About midnight another shower of mortars fell close and a few minutes later Corporal Walton was summoned by the Regimental Sergeant Major of the Lancs who said that one of us was needed to escort back a Ls corporal who had been blown into a mortar hole by the blast of another mortar and was slightly bomb-happy. (Shell shock of World War I was now called anxiety neurosis, or to us, " bomb-happiness".)
When I reached the sergeant major's trench the major commanding was also there. The Ls corporal, shaking frantically, was holding the major with both arms, inviting him to dance!
The major asked me if I could find the way back I had to admit that I did not know it perfectly, only that it was via a winding track churned up by mules and littered with equipment and dead animals.
The major gave me instructions to carry on straight for 300 yards and then turn right to "B" squadron under the hill, but, since it was completely dark, except for the firing of tracer bullets and the glow of searchlights miles behind the front, we soon lost the track.
The corporal was still shaking, but unconcerned, even happy about our floundering in the dark. He behaved as if mildly drunk, hence the expression "bomb happiness". I was carrying his small pack and at times we were ducking down, taking shelter from mortars and milling about on hands and knees. Progress was very slow.
Eventually we heard voices and were challenged with the password "Tokyo". We answered "Bound" and found that we had reached "B" squadron.
We asked for further directions to the Rear Headquarters and the RAP.
"Over there" said our guide.
He was pointing, but it was almost pitch dark ahead. Eventually I gathered that we had about another half mile to go, that there was an extensive minefield roped off with white tape, and that Jerry on our left would have to be given a wide berth.
After I had stumbled into an empty slit trench we walked on, the corporal steadier now. We kept right and seemed to be losing our way, although the Lewis gun to our rear and the Smeiser to our left helped us.

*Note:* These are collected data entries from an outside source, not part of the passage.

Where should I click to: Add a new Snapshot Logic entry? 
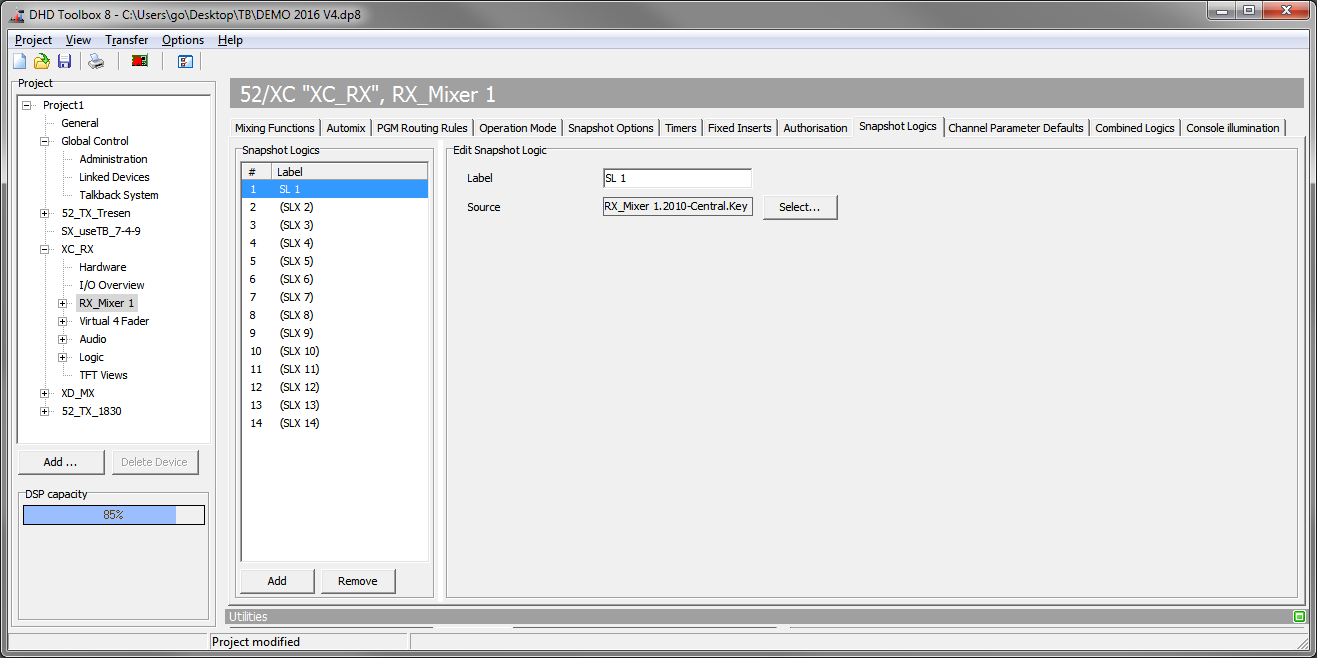pyautogui.click(x=276, y=580)
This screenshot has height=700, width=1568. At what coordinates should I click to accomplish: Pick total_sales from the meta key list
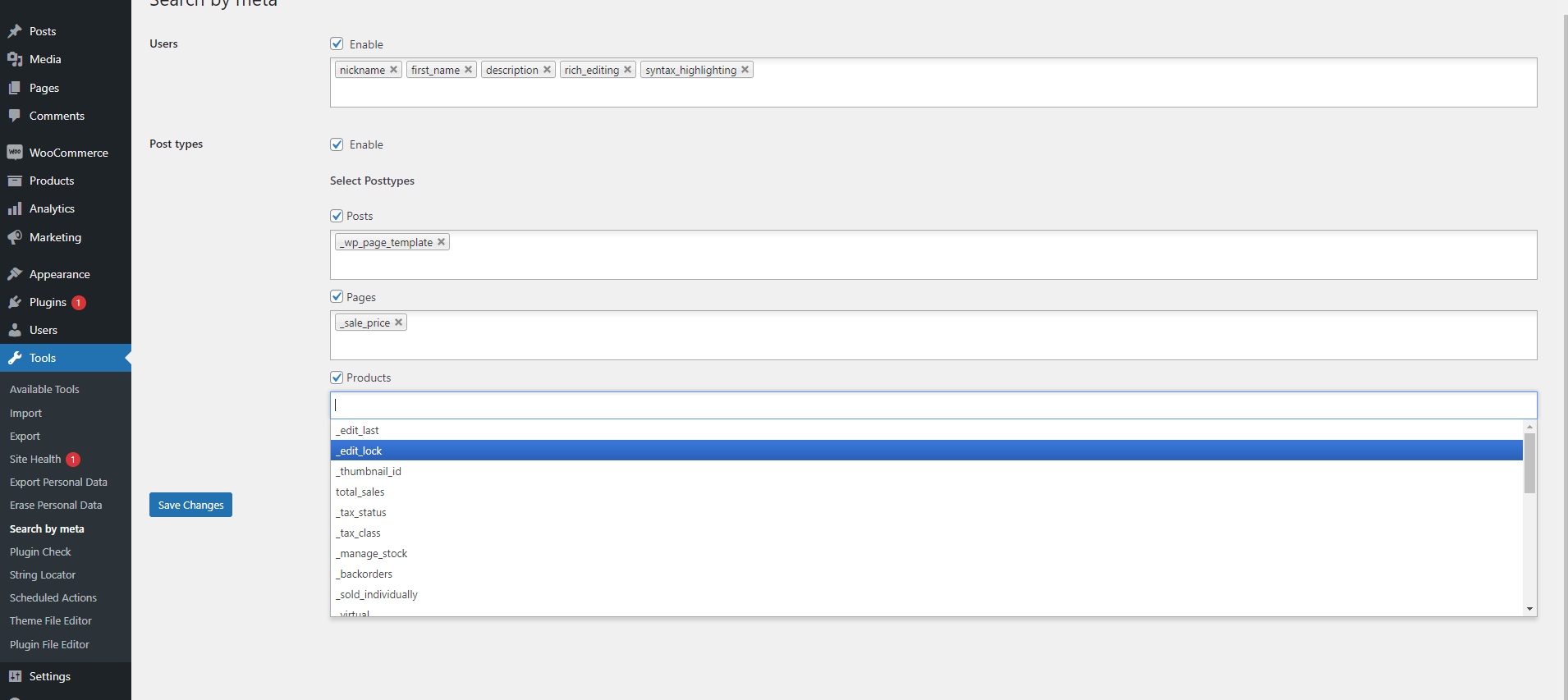pos(360,492)
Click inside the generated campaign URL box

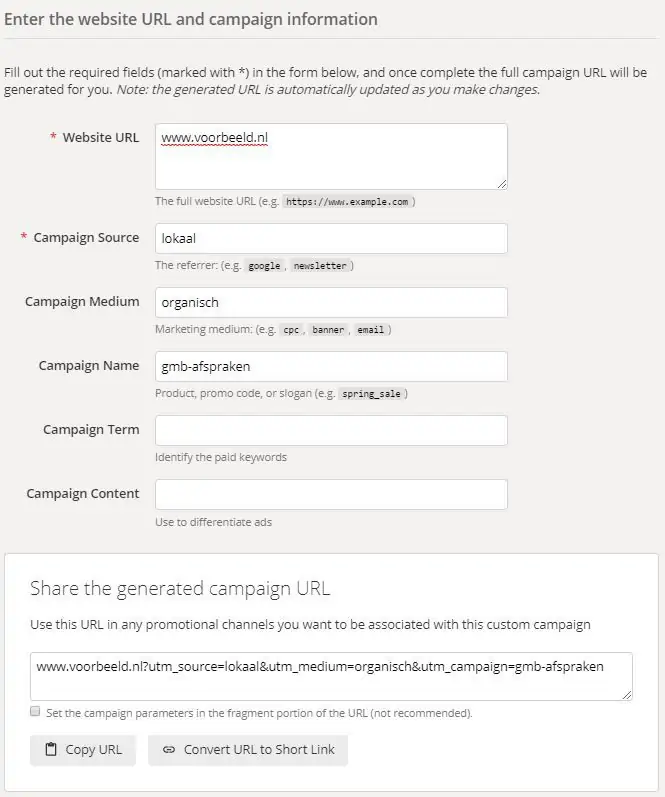(331, 676)
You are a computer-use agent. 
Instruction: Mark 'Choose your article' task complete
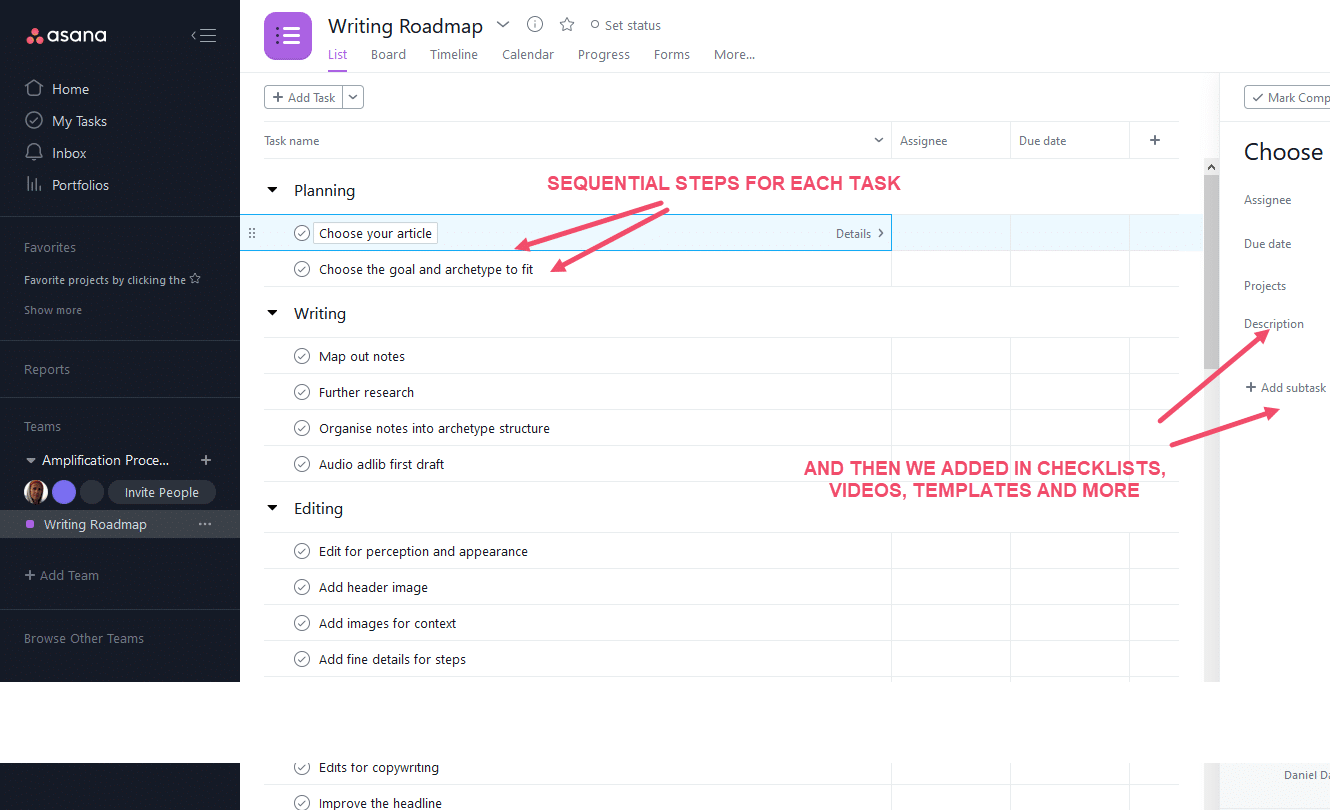click(x=302, y=233)
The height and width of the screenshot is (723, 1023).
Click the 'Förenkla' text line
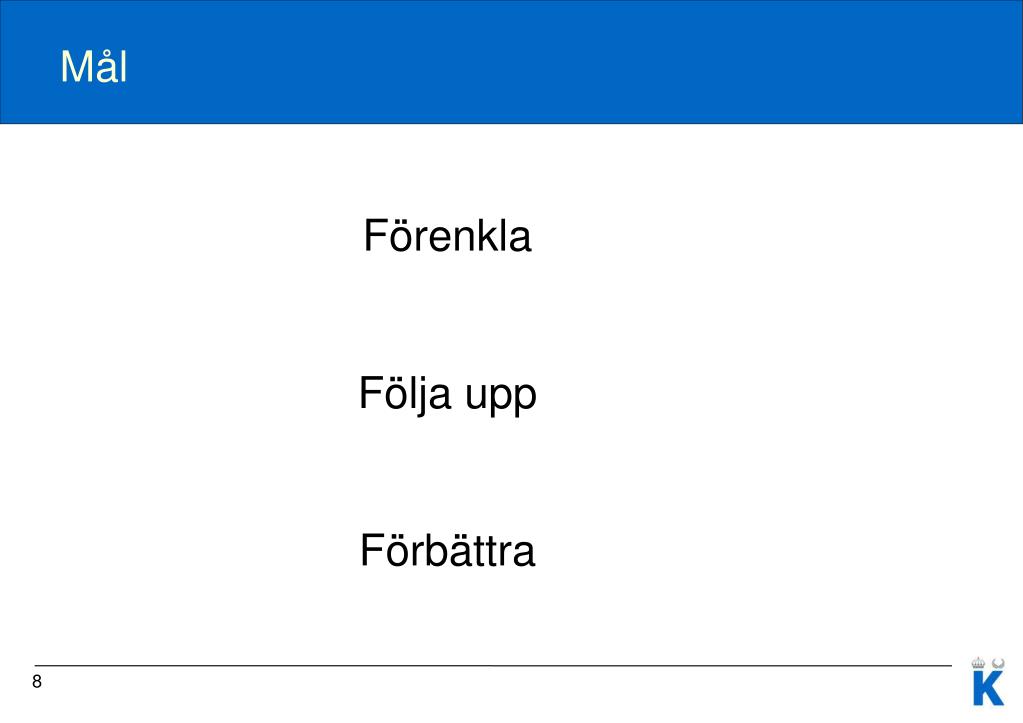coord(448,236)
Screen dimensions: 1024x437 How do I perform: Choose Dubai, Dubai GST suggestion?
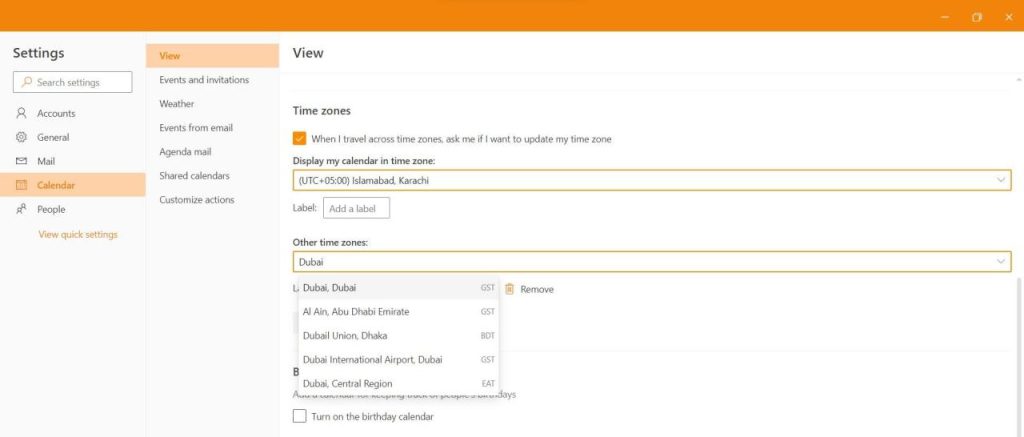398,287
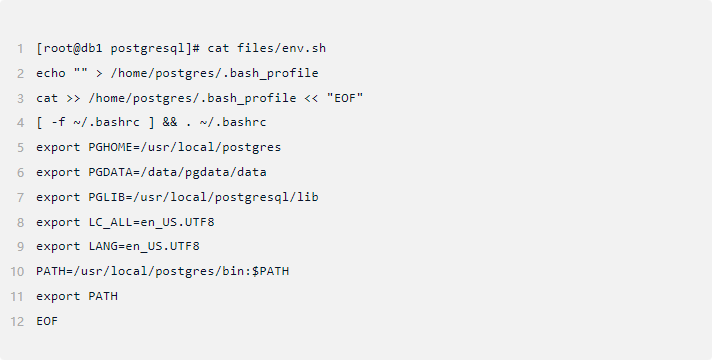Click line number 2 in the gutter
This screenshot has width=712, height=361.
[20, 74]
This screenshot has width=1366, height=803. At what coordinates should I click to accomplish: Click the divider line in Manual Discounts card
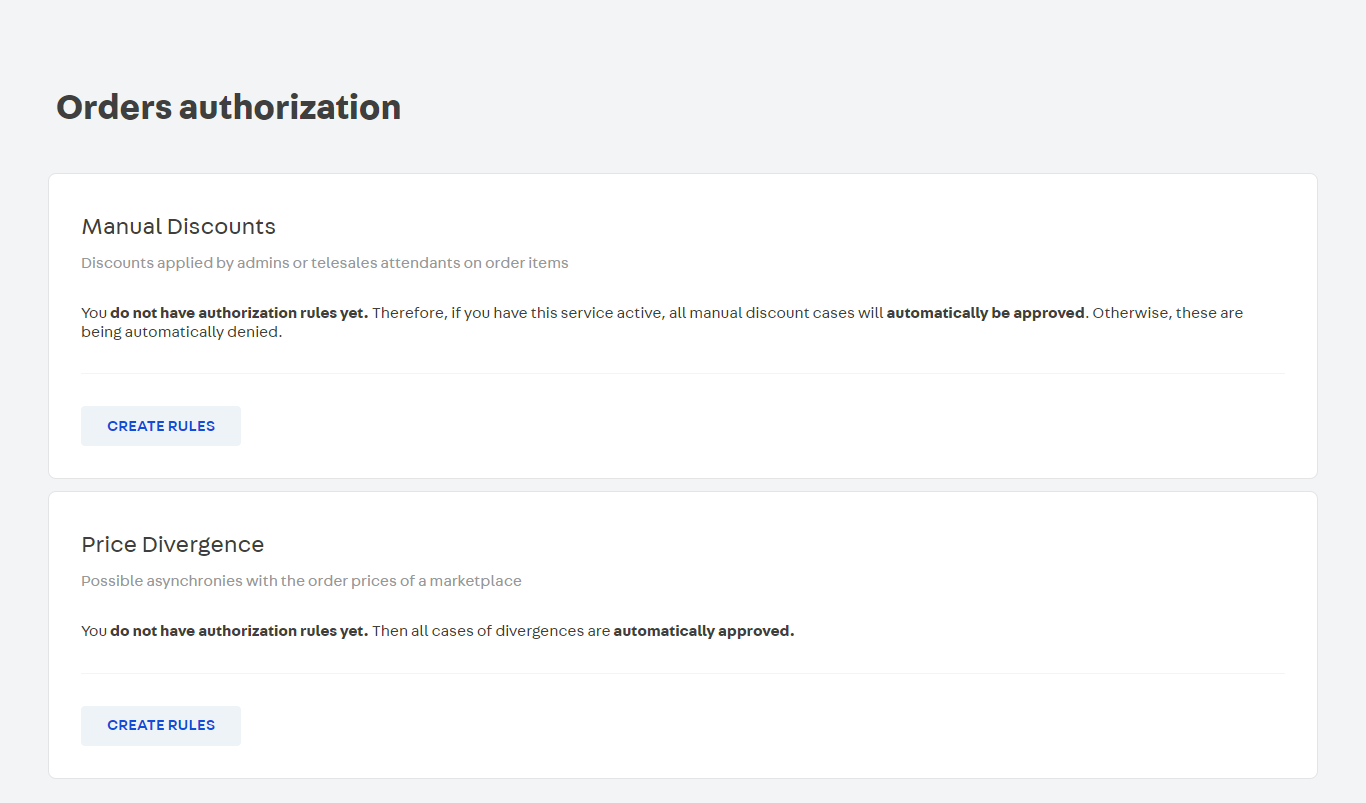682,373
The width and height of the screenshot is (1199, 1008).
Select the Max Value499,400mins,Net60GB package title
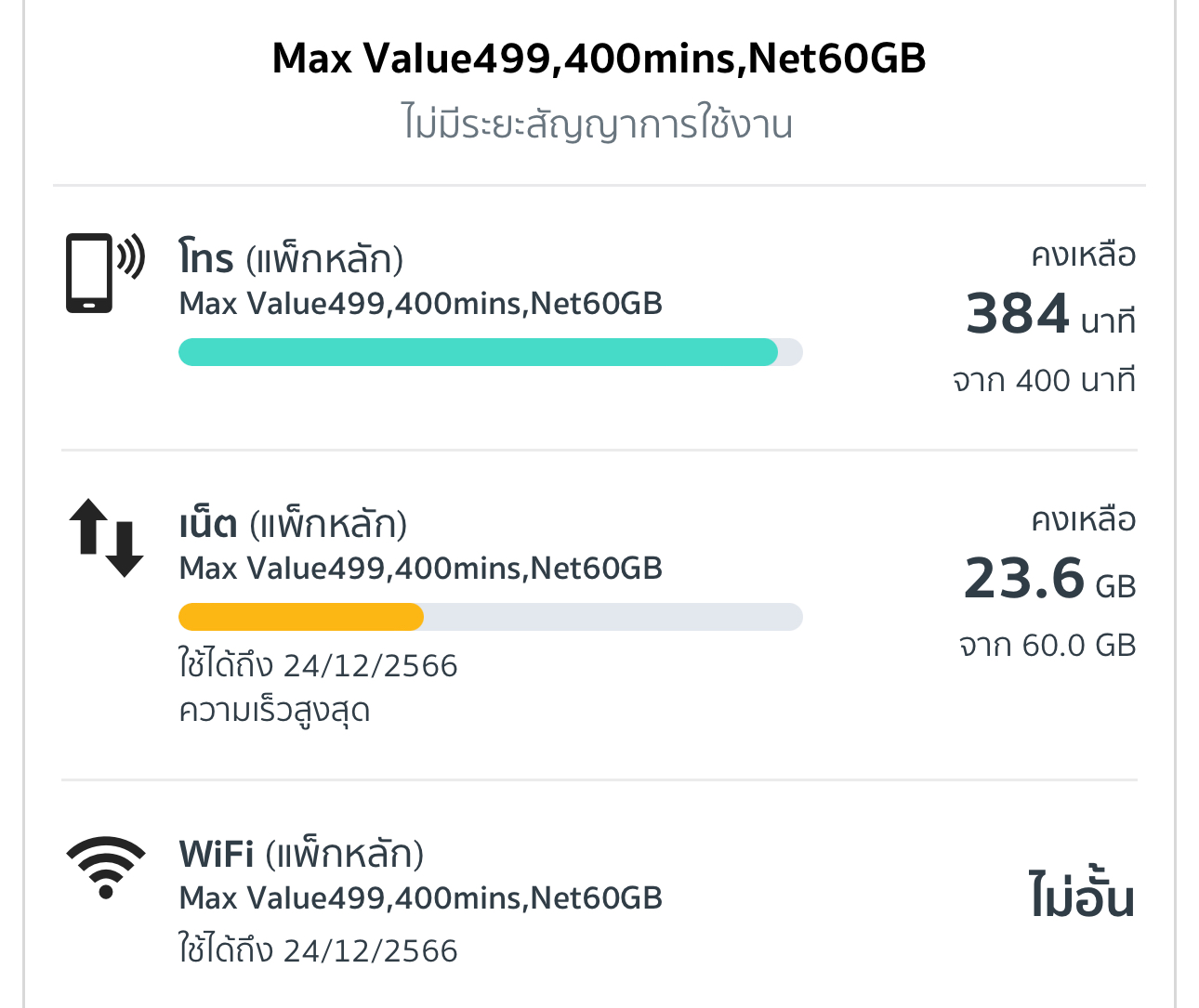[x=599, y=59]
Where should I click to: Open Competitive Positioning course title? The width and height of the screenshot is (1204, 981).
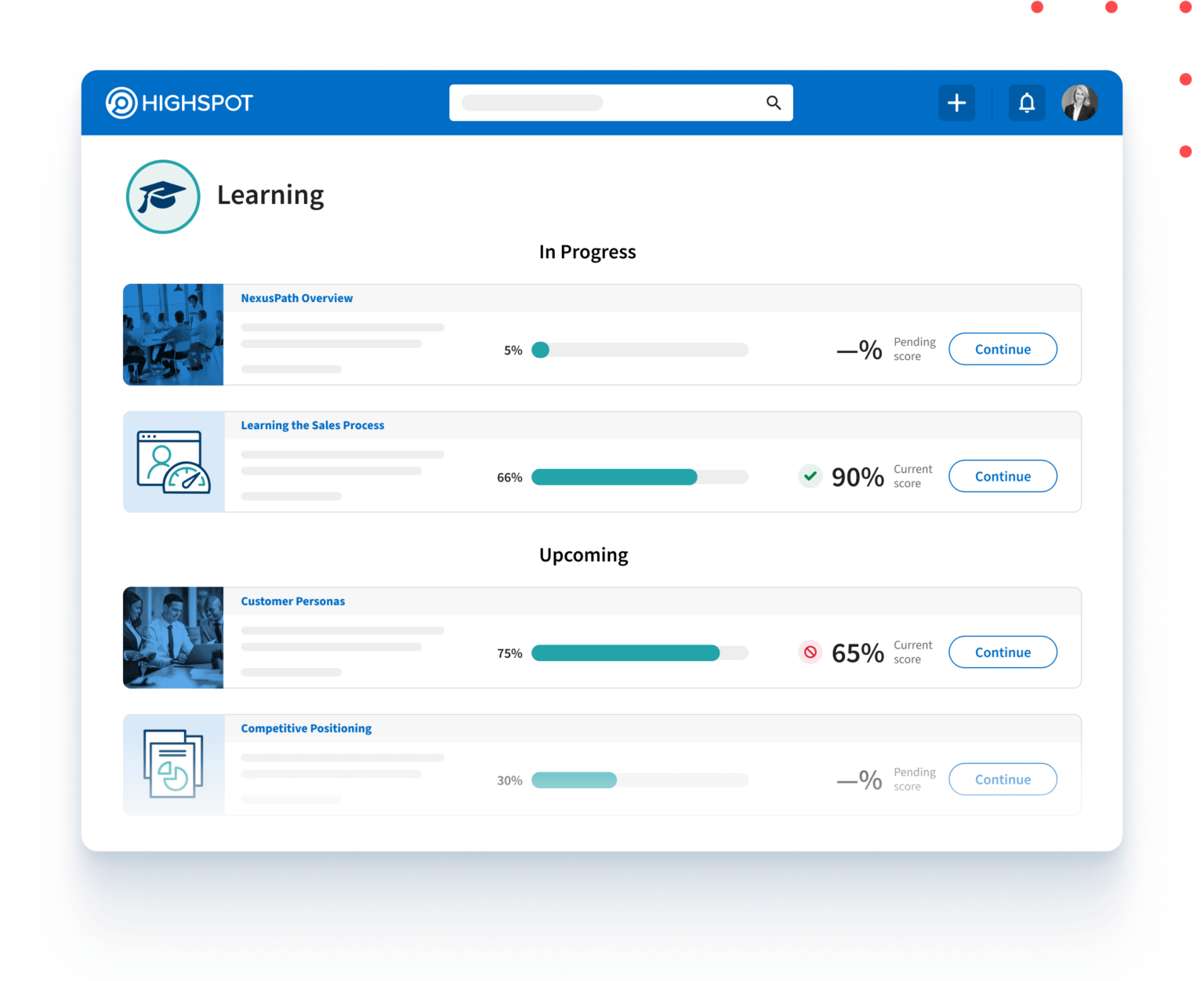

After further slow progress we came to a halt. We were now on a ploughed field, but there were no white tapes visible. I guessed what had happened, that the tapes had been shattered, and asked the corporal whether he wanted to continue.
"Keep on until we hit something,", he said, ironically enough, so we plodded to the edge of the field. At last I recognised a white blob as the carcass of a cow which I remembered passing on the way up and we crossed on to the safe side of the white lines which now came in sight After that it was easy.
We were challenged again and directed to the back of a shelled house where the Regimental Aid Post was situated. The corporal was admitted to stay the night.
It was now 2.30 a.m. We had taken over two hours to reach the Regimental Aid Post.